A plea from Canada

Charlie Stough included the following in his latest BONG Bull:

URGENT APPEAL. A Canadian hack who avoids hackneyed words and phrases like the plague (his own description) asks, “How about an appeal in a future BONG bulletin for a moratorium — no, make that a total cessation — on the use of overworked words in print?

“What happened on Sept. 11, 2001 was ‘horrific.’ A car crash on a highway, however, sad that it takes three or four young lives, does not
compare with 9/11 in enormity but it seems ‘horrific’ has become the buzz word used by hacks to describe any tragedy beyond an ordinary event involving death or destruction.

Icon: What did we use before we had this one? How often is it used in its proper meaning?

“And, one we see a lot: Coffers. Isn’t a word which used to describe containers for holding money in bygone years a bit antiquated in this
day of accounting by computer and instantaneous transfer of sums around the universe?

“I’m sure you and your many devoted readers can come up with many more words and phrases currently being grossly overworked and/or beaten to death on the pages of newspapers today — not to mention the electronic media.”

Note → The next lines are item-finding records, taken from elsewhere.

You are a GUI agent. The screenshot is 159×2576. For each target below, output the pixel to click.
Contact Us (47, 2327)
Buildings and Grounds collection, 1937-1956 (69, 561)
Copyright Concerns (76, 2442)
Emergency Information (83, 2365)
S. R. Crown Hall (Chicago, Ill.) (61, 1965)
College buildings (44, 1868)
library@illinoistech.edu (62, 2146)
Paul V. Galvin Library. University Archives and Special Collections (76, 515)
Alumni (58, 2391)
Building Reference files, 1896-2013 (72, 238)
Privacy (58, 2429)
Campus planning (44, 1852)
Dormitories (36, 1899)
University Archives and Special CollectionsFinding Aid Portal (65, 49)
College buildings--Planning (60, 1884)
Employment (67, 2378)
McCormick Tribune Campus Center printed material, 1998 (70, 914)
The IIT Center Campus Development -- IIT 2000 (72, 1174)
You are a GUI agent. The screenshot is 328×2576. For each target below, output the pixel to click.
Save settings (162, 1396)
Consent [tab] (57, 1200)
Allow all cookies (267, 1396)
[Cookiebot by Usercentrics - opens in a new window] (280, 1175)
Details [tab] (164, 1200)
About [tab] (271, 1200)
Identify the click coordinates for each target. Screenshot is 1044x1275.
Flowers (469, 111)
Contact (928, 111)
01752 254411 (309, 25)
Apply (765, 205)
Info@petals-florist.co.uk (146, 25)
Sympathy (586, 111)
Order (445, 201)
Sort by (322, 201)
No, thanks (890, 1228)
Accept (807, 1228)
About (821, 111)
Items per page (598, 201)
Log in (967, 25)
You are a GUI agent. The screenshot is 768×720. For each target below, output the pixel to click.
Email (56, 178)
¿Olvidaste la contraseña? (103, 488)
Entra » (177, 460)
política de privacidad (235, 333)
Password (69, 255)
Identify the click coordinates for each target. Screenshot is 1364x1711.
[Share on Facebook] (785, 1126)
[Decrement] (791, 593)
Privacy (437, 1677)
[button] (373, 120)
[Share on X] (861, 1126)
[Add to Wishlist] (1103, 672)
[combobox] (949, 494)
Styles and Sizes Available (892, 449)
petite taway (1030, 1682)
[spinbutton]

Yes of course, whatever we can do to ease the burden of our Canadian hack brethren. We never hear the word “hustings” until election time, when it becomes an instant cliche. “Warchest” is another of the same ilk, and we don’t mean warch, warcher, warchest. Who whistles at a

whistle-stop?” And when was the last real stump seen at a “stump

speech?” Would the Secret Service let a candidate even climb onto a stump, and risk being nipped by a termite?